Однако «Passagen-Werk» едва ли была объяснением Парижу в любви. Напротив, это история зарождения капиталистического модерна, увиденная через фигуру построенных из стекла и стали парижских пассажей. Как пишет Дуглас Мёрфи в книге «Последнее будущее: природа, техника и конец архитектуры», эти пассажи «создали внутренние городские пространства, где обретал свою форму новый мир современного капиталистического общества»
{183}. Беньямин, как, быть может, никакой другой писатель до него, ощущал, насколько важны для культуры капитализма новые пространственные формы. Подобно домашним интерьерам частных лиц, парижские пассажи Беньямина функционируют путем исключения внешней реальности. «Пассажи, – пишет он, – это дома или крытые переходы, подобно сну не имеющие внешней стороны»
{184}.
Замысел Беньямина тем и примечателен, что его пассажи – это и метафоры противоречий капитализма, и проблески лучшего мира. Такой проблеск обнаруживается в одном из последних написанных им текстов, во введении к «Пассажам» (он назвал его exposé) от 1939 года: «Столетие не смогло ответить на новые технические возможности новым социальным порядком»
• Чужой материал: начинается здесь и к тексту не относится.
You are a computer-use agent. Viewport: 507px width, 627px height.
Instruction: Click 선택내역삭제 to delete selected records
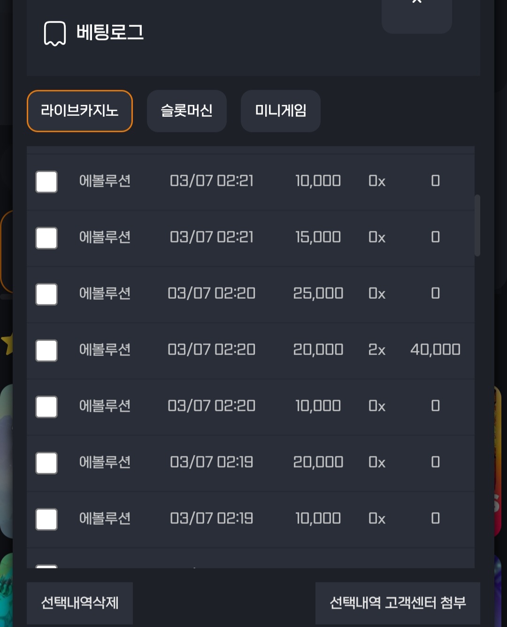point(80,603)
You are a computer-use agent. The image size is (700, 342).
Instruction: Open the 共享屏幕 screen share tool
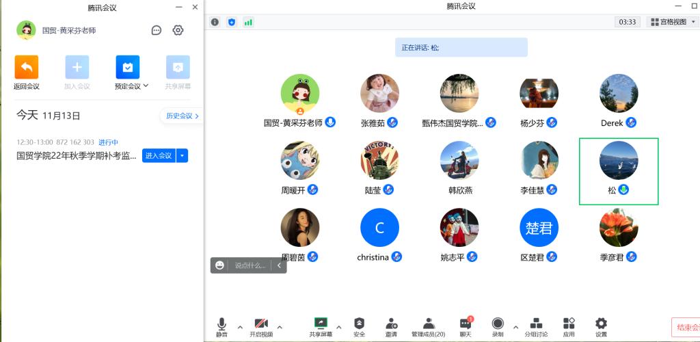click(320, 325)
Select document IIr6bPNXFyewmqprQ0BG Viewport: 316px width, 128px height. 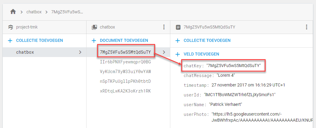(125, 62)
{185}. Таков был диалектический марксистский ход Беньямина: эти храмы капитализма несли на себе знаки его заката перед лицом идущего ему на смену социализма, обуздывающего силу техники на благо масс. Последующих немецких философов этот гамбит не слишком впечатлил. В 2005 году Петер Слотердайк в своей книге «Im Weltinnenraum des Kapitals» («В мировом интерьере капитала») соглашается с Беньямином насчет того, что капитал функционирует в том числе путем создания эксклюзивных пространств – коттеджных поселков, охраняемых торговых центров или «Крепости Европа», откуда исключаются все нежелательные и безденежные. Однако Слотердайк отказывает этим грандиозным интерьерам в наличии какой-либо надежды на лучший мир. По его мнению, куда лучшей, правда менее обнадеживающей, метафорой капитализма является другой, еще более величественный капиталистический храм из стекла и стали – Хрустальный дворец, построенный Джозефом Пакстоном в Лондоне для размещения Всемирной выставки 1851 года. «Пассажи формировали крытое интермеццо между улицами или площадями, – пишет Слотердайк, – Хрустальный дворец, напротив, отсылает к идее огораживания столь обширного, что пределы его можно вообще никогда не покидать»
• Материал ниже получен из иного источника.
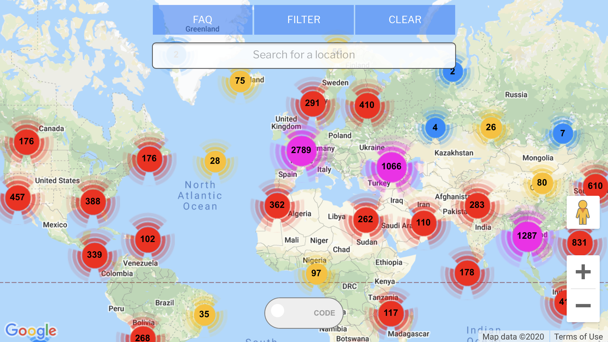Open the Terms of Use link

(x=578, y=336)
{186}. Разнообразнейшая мировая флора, фауна и продукты промышленности были выставлены на обозрение внутри дворца под одной крышей с соблюдением всех климатических и санитарных условий, устраняя тем самым необходимость в путешествиях. Одновременно влияние того, что оставалось снаружи (войн, геноцида, рабства, неприятных тропических болезней), сокращалось до степени неуместности. В этом смысле Хрустальный дворец, а не парижский пассаж стал прообразом того, как с тех самых пор функционирует капитализм. «Разве можно отрицать, – пишет Слотердайк, – что в своих первичных аспектах западный мир, в особенности Европейский союз, является воплощением подобного грандиозного интерьера»
{187}. В «Пассажах» Беньямин сделал образцом приватного пространства раннего капитализма буржуазную гостиную, где частный гражданин мог укрыться от надоевшего ему мира; при позднем капитализме, согласно Слотердайку, зона эксклюзивности распространяется из гостиной на весь континент.
Когда Беньямин только собирался писать о пассажах Парижа, он рассказал своему другу Гершому Шолему, что хотел бы привнести в свои книги техники коллажа, столь обожаемые им в сюрреализме. Он делал так в своих газетных статьях, в книге-монтаже «Улица с односторонним движением», в виньетках о городах, но «Пассажи» стали самой амбициозной задумкой. Вместо того чтобы писать историю, изучая деяния великих, он поставил себе цель увидеть ее через мусор и обломки, изучая упущенное из виду, бесполезное, низкопробное – вещи, совершенно не имеющие никакого смысла для официальной версии истории, но кодирующие, как он полагал, мечты и желания коллективного сознания.